Azure AD is scalable. You don't need to take care of it as it's a part of the service which is taken care of by Azure itself based on how our company grows. Basically, it's a hidden feature, and scaling it for the end-user is always happening. It's always scaling.

We have about 3,000 users on Azure AD currently.

I've been working as an architect and therefore have never directly dealt with technical support. 

I work on different platforms. For example, I work on AWS and GCP (Google Cloud Platform), et cetera. Azure AD is very good and very powerful and offers a basic foundation having the highest status or dominance in terms of providing access management. It's tightly getting integrated with the on-premise solutions. That’s true irrespective of what cloud you're using - whether GCP, AWS, Oracle, or IBM - whatever the cloud provider, you're using the services you will be using a laptop or dashboard.

We are now working remotely. However, having remote access doesn't mean that you are not entering the company premises virtually. Basically, everything is going through your company's network. You're just going through to a cloud. You can move across platforms to validate. You can still use the AWS site to authenticate and verify the users. No matter the cloud, you’re still using Azure AD to get access.

I wouldn't say the initial setup is complex. If you have a good understanding of the product, you can break down your tasks. Then, slowly, step by step you can complete all the tasks.

Our operations team did the migration from on-prem AD to Azure AD. Therefore, I cannot speak to the exact length of time it took. My work was to design the architect and provide them with the solution. 

I have clients who have seen an ROI.

I'm not a Microsoft partner. I work as a consultant.

I'm predominantly using the SaaS deployment version. 

My advice to potential users is on the security side. There was a famous article on Gartner which clearly stated that by the end of about 2023 or 2024 if someone tries to access your network or if anything becomes accessible or has been exposed, it is not the cloud provider that is the problem. It is due to a misconfiguration of the services.

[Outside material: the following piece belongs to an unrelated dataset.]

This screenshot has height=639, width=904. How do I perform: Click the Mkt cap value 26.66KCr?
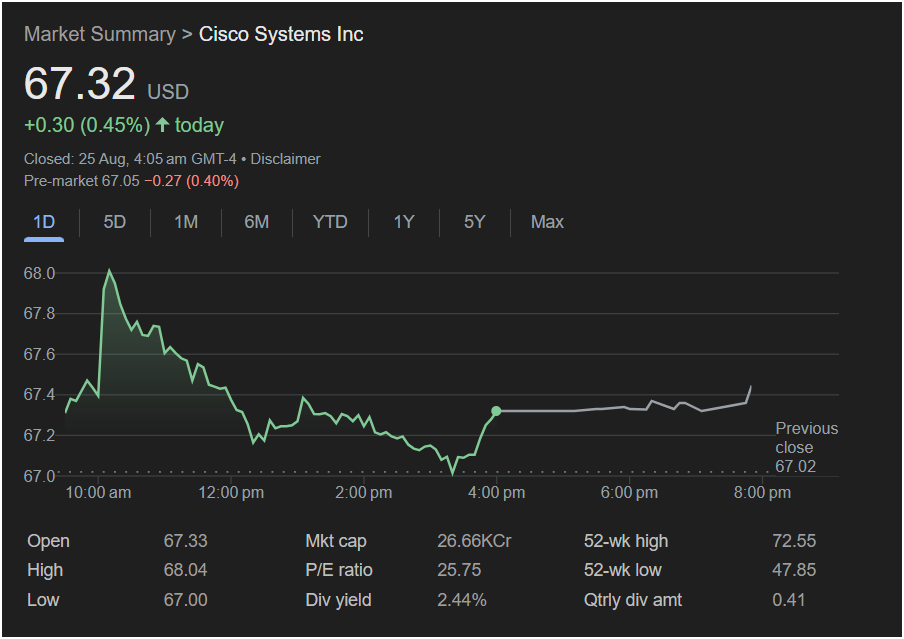tap(474, 541)
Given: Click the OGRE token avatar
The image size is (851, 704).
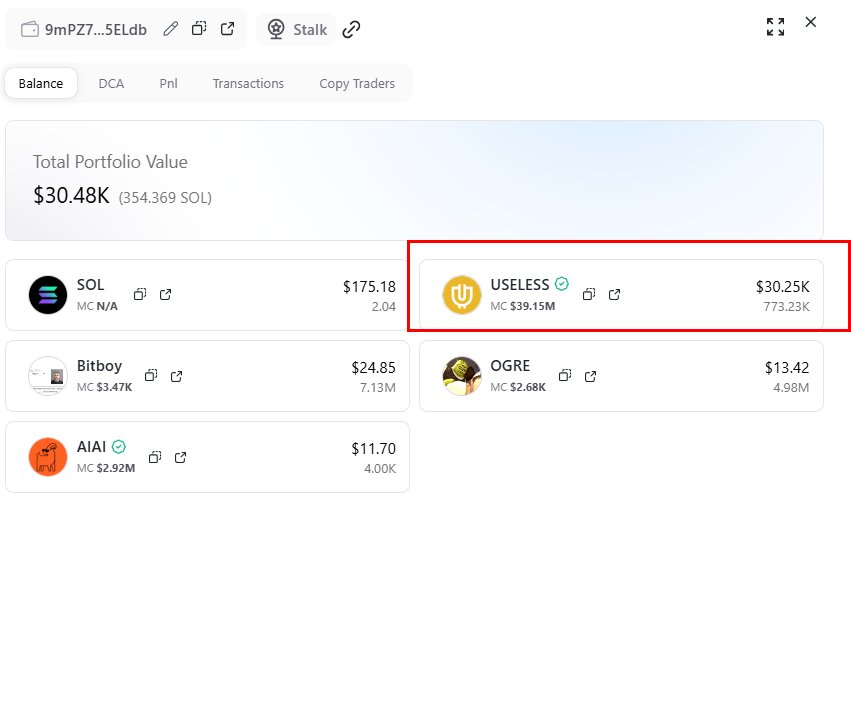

It's not really with the user. It's really with how and what kind of access you provide to that user. For example, if I give someone an admin status, and they provide access to someone, they are providing not only basic access, they’re giving access privilege or admin rights. If they’re giving admin rights to the wrong person, even though they may have the best intentions, due to a lack of knowledge, that person may do something stupid and it may be a disaster to the company. That has nothing to do with the AD users themselves. You need to be aware of the security and the access that you're granting your users at all times.

I'd rate the solution at a nine out of ten.